La obra se mueve en el terreno de una violenta comedia del absurdo al estilo Tarantino, pero no desbarranca en la tragedia, pues los dos mundos finalmente se reconcilian de un modo llamativo. La joven bárbara abandona el delito y abre una peluquería y el engreído pequeñoburgués busca su amor aceptando los códigos de esa cultura plebeya. Nuevamente, una salida diferente a la de Echeverría, pues si bien la armonía entre antagónicos se manifiesta posible, ésta no se establece por la mirada estilizada de un intelectual que se presume por encima de ambos bandos, sino por la absorción que la barbarie dignificada logra respecto de aquellos que inicialmente se empecinan en denigrarla.

No sería incorrecto pensar los traumáticos vaivenes de la política argentina a partir de la capacidad (o incapacidad) de los grupos dirigentes para anudar esos dos espacios socio-culturales recurrentemente incomunicados. Enconada escisión que se expresó con toda su radicalidad durante el primer peronismo y que cada tanto retorna bajo otras voces y formatos.

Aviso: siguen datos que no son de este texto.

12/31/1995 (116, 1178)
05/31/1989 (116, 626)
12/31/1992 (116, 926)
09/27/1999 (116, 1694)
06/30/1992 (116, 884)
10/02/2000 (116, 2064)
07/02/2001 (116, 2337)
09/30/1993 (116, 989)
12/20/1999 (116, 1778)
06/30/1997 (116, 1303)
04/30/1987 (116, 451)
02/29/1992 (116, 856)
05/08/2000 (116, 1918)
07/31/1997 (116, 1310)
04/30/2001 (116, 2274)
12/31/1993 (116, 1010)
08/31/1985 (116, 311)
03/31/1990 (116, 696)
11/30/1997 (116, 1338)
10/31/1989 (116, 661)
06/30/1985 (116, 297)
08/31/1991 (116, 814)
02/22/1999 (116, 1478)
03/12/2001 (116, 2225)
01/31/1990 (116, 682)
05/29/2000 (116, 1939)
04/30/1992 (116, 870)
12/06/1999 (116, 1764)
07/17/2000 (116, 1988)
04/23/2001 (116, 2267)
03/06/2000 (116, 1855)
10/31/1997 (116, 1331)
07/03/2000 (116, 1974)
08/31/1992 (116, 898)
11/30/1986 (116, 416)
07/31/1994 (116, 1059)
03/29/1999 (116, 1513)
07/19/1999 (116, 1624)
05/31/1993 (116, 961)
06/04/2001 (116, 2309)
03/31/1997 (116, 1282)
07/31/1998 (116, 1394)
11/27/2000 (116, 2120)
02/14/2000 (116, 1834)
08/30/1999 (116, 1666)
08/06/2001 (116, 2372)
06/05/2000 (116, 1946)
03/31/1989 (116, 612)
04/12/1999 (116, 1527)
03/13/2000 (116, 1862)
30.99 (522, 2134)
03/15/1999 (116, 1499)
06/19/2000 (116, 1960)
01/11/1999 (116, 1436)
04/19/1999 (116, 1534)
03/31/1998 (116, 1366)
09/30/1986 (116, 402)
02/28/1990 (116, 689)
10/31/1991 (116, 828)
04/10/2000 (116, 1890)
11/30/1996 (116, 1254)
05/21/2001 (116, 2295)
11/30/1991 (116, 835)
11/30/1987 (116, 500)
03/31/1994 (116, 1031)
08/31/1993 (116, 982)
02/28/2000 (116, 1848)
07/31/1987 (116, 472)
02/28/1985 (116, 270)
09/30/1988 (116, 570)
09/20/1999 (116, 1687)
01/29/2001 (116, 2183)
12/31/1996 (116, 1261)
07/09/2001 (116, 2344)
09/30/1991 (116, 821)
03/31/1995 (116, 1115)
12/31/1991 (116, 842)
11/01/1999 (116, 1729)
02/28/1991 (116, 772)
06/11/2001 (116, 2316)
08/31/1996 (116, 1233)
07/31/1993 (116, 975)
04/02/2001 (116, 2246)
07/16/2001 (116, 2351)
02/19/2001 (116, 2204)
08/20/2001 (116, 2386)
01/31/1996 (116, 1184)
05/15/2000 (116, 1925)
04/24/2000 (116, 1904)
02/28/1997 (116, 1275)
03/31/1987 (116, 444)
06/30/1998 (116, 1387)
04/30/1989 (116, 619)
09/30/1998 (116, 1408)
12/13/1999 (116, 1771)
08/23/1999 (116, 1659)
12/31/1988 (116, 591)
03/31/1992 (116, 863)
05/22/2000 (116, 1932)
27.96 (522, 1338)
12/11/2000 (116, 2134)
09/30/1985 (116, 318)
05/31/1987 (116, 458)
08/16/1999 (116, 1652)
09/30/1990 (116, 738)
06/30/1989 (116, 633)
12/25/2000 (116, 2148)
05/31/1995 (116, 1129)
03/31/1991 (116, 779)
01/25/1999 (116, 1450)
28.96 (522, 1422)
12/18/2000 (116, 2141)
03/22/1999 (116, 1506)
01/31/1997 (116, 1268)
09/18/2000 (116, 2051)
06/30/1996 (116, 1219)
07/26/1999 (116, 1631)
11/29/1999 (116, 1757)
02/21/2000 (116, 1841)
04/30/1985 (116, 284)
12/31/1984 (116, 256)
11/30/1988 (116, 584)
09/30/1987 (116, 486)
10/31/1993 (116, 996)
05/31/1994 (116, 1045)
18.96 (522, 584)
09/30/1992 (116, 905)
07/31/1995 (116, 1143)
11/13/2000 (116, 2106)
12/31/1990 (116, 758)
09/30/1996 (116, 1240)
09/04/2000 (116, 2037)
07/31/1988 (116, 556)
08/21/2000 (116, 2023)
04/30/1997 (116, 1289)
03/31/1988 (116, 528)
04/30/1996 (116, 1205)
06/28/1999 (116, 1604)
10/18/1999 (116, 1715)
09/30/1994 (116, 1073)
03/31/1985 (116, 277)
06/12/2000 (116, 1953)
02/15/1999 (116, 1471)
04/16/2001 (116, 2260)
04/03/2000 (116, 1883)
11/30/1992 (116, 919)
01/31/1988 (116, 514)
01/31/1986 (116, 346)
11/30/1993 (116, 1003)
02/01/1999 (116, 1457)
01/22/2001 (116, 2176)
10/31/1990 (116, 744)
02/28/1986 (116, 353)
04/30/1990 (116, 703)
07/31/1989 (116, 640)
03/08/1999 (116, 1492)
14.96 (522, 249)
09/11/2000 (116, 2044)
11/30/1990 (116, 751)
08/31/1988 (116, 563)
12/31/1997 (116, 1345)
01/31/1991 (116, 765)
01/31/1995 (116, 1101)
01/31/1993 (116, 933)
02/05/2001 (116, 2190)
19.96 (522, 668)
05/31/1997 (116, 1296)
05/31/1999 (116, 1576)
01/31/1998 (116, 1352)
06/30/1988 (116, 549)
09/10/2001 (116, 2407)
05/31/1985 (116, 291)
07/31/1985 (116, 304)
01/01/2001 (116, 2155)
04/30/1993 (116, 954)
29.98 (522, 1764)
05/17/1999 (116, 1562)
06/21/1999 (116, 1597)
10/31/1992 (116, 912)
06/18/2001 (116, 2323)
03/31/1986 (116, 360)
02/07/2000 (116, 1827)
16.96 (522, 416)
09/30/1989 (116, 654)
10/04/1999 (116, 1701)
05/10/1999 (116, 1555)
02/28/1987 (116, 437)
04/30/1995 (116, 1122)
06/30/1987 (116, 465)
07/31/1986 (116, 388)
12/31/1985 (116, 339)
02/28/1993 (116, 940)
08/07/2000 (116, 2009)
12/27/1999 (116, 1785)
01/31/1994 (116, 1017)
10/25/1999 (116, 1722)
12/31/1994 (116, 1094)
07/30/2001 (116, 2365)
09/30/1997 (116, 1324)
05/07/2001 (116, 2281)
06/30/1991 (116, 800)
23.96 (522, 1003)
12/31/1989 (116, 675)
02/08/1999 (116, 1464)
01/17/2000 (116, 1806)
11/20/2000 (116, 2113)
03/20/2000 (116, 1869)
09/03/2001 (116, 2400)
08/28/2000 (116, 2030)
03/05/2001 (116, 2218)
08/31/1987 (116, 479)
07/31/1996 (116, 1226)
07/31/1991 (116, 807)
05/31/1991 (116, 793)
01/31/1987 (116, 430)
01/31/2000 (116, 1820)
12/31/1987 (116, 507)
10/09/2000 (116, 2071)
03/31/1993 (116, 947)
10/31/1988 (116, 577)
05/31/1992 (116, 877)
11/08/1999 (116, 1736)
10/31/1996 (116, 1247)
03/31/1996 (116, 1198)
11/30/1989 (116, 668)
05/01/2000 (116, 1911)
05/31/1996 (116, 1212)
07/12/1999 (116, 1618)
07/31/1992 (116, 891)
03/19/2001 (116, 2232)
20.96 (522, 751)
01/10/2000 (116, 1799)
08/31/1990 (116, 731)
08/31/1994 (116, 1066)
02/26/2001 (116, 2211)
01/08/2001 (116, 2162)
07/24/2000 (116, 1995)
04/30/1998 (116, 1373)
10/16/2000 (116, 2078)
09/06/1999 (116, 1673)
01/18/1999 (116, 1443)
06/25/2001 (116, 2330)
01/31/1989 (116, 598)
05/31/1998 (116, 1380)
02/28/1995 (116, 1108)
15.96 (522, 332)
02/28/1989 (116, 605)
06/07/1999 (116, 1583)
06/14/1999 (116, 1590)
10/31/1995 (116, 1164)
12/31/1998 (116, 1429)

Lo supo Cristina Fernández en las elecciones presidenciales del año 2007 cuando sucumbió en la mayor parte de los grandes centros urbanos, y lo reparó en 2011 cuando logró acumular adhesiones que provinieron de casi todas las clases sociales. Este último debería ser entonces el camino a mantener en el futuro. No por cierto el de un tercerismo equidistante, sino el de un gobierno que con la misma convicción por la cual prioriza la dignificación de la barbarie, se debe mostrar atento y receptivo de las particulares demandas de aquellos que, a su vez, corresponde que abandonen para siempre su atávica altanería cultural.